Rent-to-own startup Divvy unveiled a new, streamlined service Thursday that pre-approves would-be homeowners in as little as 15 minutes.

Rent-to-own startup Divvy unveiled a new, streamlined service today that pre-approves would-be homeowners in as little as 15 minutes, and tells them how much they can afford to spend on a property.

The service is essentially an upgrade of Divvy’s core offering, which involves the company buying homes on behalf of would-be owners. Those would-be owners then rent the home back from Divvy, which allocates a percentage of that rent to building equity in the home until it can be purchased outright.

In the past it took San Francisco-based Divvy “upwards of a week” to process an application and get a customer pre-approved for this service, according to co-founder Adena Hefets.

But thanks to advances in its technology, Divvy can now do the same thing in minutes. Hefets told Inman that the company still asks people to submit various financial documents. However, Divvy’s software now sorts through that information, “clustering” and “parsing” transactions into different categories as it makes sense of the customer’s financial profile.

Adena Hefets

The result is that the software can in some cases come up with a target home price for the customer as soon as the 15-minute application process is complete. Hefets said that in more complicated situations — some of which may still require review by human staffers — the process could take longer, though every customer should still get a response from Divvy within 24 hours.

“What we’ve done is create a very dynamic application,” Hefets added.

Customers can go through the application process on either Divvy’s mobile or desktop websites, which will present them with a series of questions about monthly income, savings and their timelines for moving, among other things. Once customers complete the process, Divvy connects them to real estate agents who help them find a specific home.

In a statement, Divvy said that the current homebuying process “wasn’t designed for today’s realities of employment, complex finances and family structure.” As a result, the company argued, “millions” of people are kept out of the real estate market.

Divvy believes that speeding up and simplifying the application process helps address that problem — and should result in an influx of new customers.

“Our goal is to create a homebuying experience that creates access to and simplifies the path toward homeownership,” Brian Ma, Divvy co-founder and chief product officer, said in a statement. “By expediting their application process and getting them a home budget within 15 mins, Divvy allows them to quickly get to the part they love most — finding their dream home.”

Screenshots showing different parts of the application process on a mobile device | Credit: Divvy

Other aspects of Divvy’s service remain unchanged.

Once a customer settles on a property, Divvy asks them to contribute 2 percent of the purchase price, then buys the house. The customer then rents it back, but 25 percent of their monthly payment goes toward building equity in the house. After three years, the occupant should have accumulated 10 percent equity in the home and can use that as a down payment to buy it from Divvy.

The company doesn’t work with condos, foreclosures and some other properties that have unique circumstances, but would-be homeowners otherwise have significant freedom to choose whatever homes fall within their price ranges.

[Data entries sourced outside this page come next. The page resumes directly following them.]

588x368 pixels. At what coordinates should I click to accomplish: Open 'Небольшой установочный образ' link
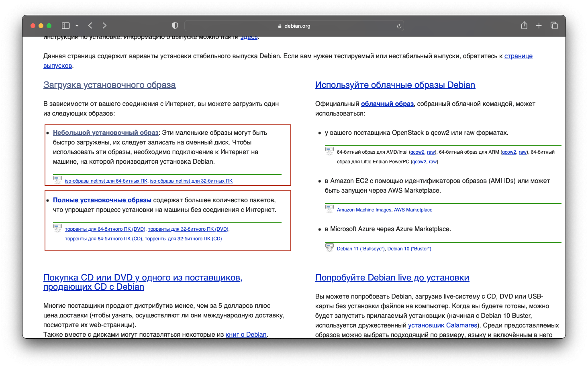[106, 133]
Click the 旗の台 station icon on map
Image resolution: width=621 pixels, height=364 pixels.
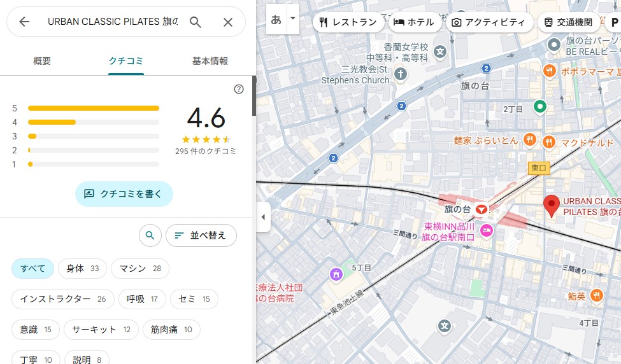pos(482,209)
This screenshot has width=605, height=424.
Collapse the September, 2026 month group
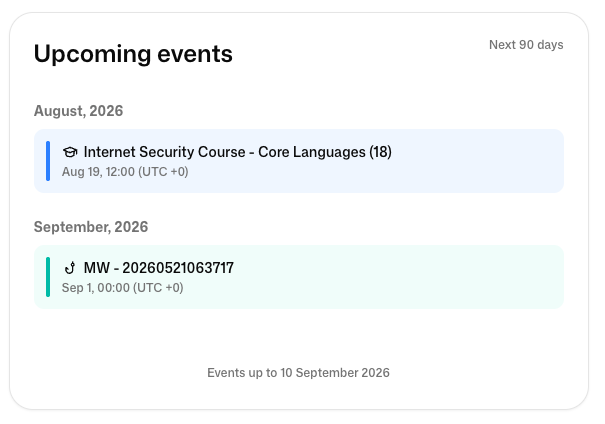click(x=91, y=227)

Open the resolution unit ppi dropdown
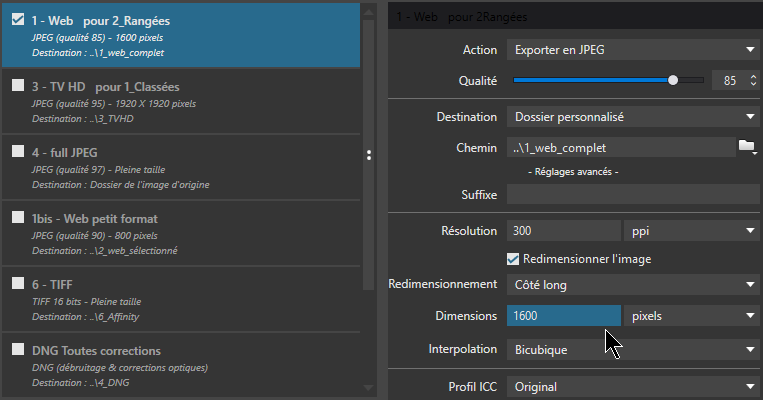click(691, 231)
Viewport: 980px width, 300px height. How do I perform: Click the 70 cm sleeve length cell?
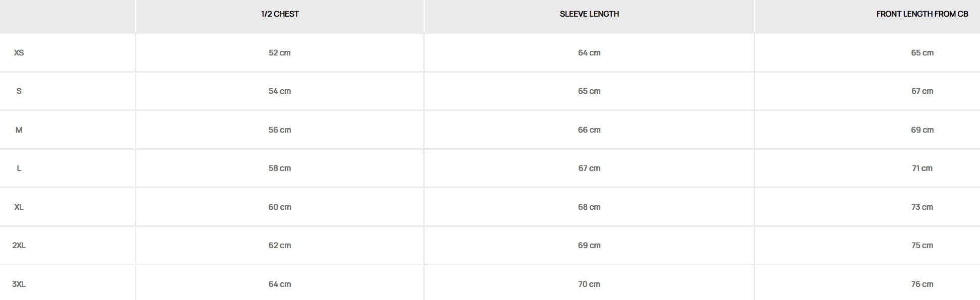[x=589, y=284]
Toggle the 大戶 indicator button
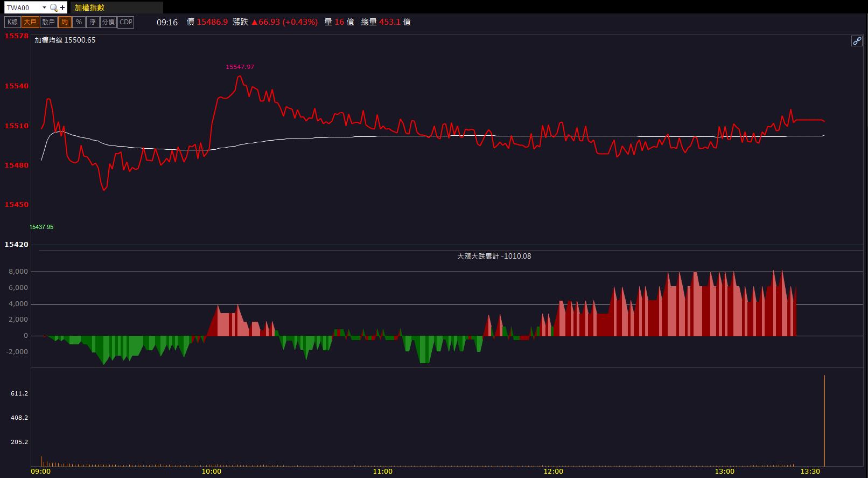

Divvy first debuted in 2016 and made headlines last year after it raised $30 million in a funding round led by high-profile venture capital firm Andreessen Horowitz. The company aims to upend the rent-to-own world, which in the past has had a reputation for taking advantage of people who couldn’t afford down payments.

In Divvy’s case, the company will buy homes back from occupants who change their minds and don’t ultimately want to go through with a purchase.

A Divvy spokesperson also told Inman the company receives 11,000 applications per month.

Divvy currently operates in the Cleveland, Atlanta and Memphis metro areas. Hefets said the company currently owns “several hundred homes” that are rented to occupants who later plan on purchasing the properties. The company does plan to expand, but in the short term is “squarely focused” on its existing markets as it works to build up a portfolio of “several thousand” homes, Hefets also said.

Ultimately, Divvy wants to help put 100,000 families in their first homes. According to Hefets, the company measures its success both by how many renters it signs up and how many of them buy homes back from Divvy.

“The way we’re approaching it is extremely dynamic and very flexible,” she added. “We’re really proud of what we’ve built.”